I still have not told my son the truth about Santa… and I never will.

On Sunday I took my 11 year old son and 9 year old daughter to see Santa Clause. I assume my son no longer believes, but I'm not sure.




How can this be? What kind of dad doesn't know if his kid still believes in Santa?

I'll tell you what kind... the kind who doesn't want to know. Just like my son told me that he doesn't want to know.

Before I get too far into this, I feel its important to give my personal opinion on Santa. Some may argue that telling your kids that some jolly old fat guy travels around the entire world and delivers presents to 1 billion houses in one night is simply a huge lie. However, I look at the Santa story as pretending. A lie is meant to deceive. Usually lies are told in order to benefit the liar. "Pretending" on the other hand has nothing to do with deception or personal gain. Pretending is intended to be fun for all of those involved. So yes, I pretend that Santa is real... and I think my kids are OK. If others see things differently, I am completely fine with that. To each his own...

Now back to my son. Three years ago, I was very worried that my son was too immature. While his peers at school were watching sports and talking about Call of Duty and action movies, my kid was till playing Skylanders and watching cartoons. He was our first child, so I didn't have an older sibling to compare him to (not that it would have actually helped). I now know I was being absolutely ridiculous. He was, and still is, just fine. Kids develop different interests at different times. He was completely happy. Therefore, I was silly to worry.



During this momentary lapse of reason, I started to wonder if a 3rd grader were too old to believe in Santa. Would he be made fun of at school for still believing? Would another kid spill the beans and crush his dreams? Should we tell him preemptively in order to assure that we would be there to pick up the pieces of his broken heart? What if he figured it out on his own? He's pretty smart and understands science, so there was a real possibility he would. If he did, would he be angry with my wife and I for lying to him? There were so many questions. I needed some help.

One day, while I was eating lunch with some friends, I told them about my dilemma. I asked them, "When do you think I should tell Timmy that Santa isn't real?" Each of them gave some good advice. They each spoke about their own experience as either a child or a parent. Then my friend Lisa gave me the greatest advice ever. After everyone had their say, Lisa looked at me and said, "Never. You should never tell your son that there is no such things as Santa". She went on to explain that as soon as a parent says those words, all magic dies. Because it's not just Santa that is at stake. It's fairies, unicorns, leprechauns, wizards, dragons, and the idea that a movie could be filmed in a live volcano. Lisa was right. I was thinking that I would be doing my child a favor by taking the initiative and telling him the truth before he discovered it on his own.

But I was wrong. All I would have been doing is placing an arbitrary limit on his imagination... and his childhood. Kids should get to be kids for as long as they can.

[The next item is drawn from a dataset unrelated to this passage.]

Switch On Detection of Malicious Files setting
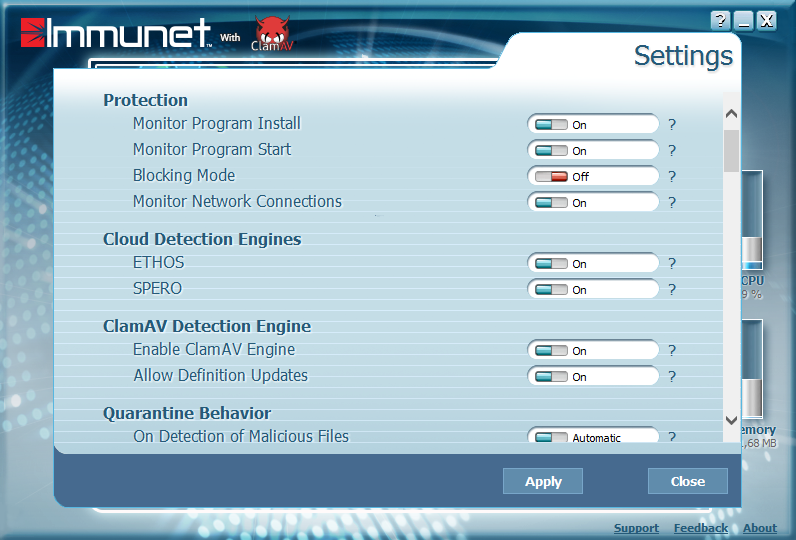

Thank goodness I heeded this advice. Not only was my son not ready three years ago, he still isn't ready to hear those words from a trusted authority. Last year when we were alone together in the car, he asked, "Dad, is Santa real?". Being an experienced teacher, I simply asked, "What do you think?" Before the last word left my lips, he quickly and loudly said, "Never mind. I don't want to know. Please make me a promise that you will never tell me he's not real". I made that promise. He knew the truth. But he didn't want to know. He wanted magic to be real. He wanted to believe that he might actually see a dragon one day or that he may still receive a letter from Hogwarts. There was no way I would ever take that away from him. As long as he didn't hear me say those words, he could keep dreaming. He could keep being a kid.

This Sunday, as we all got dressed up to visit Santa, I asked Timmy if he was planning on sitting on Santa's lap this year. This was my way of signaling to him that I was aware that he knew... but that I would always keep my promise to never say those words. He smiled and told me that he did not want to this year. I assured him that this was fine and that he should do whatever felt right to him. Then he said, "But I'll still talk to him and take a picture with him... for MJ."

MJ is his 9 year old sister. Timmy was letting me know that he isn't going to take magic away from her just yet... which is good because on the way home, she asked if we could put food out for the reindeer this year.

Timmy exclaimed, "Of course!"

Tadaa... MAGIC! (What else can explain a big brother being nice to his little sister?)



How did you or your kids find out the truth?

For those who do not celebrate Christmas, is there anything similar in your religion or culture?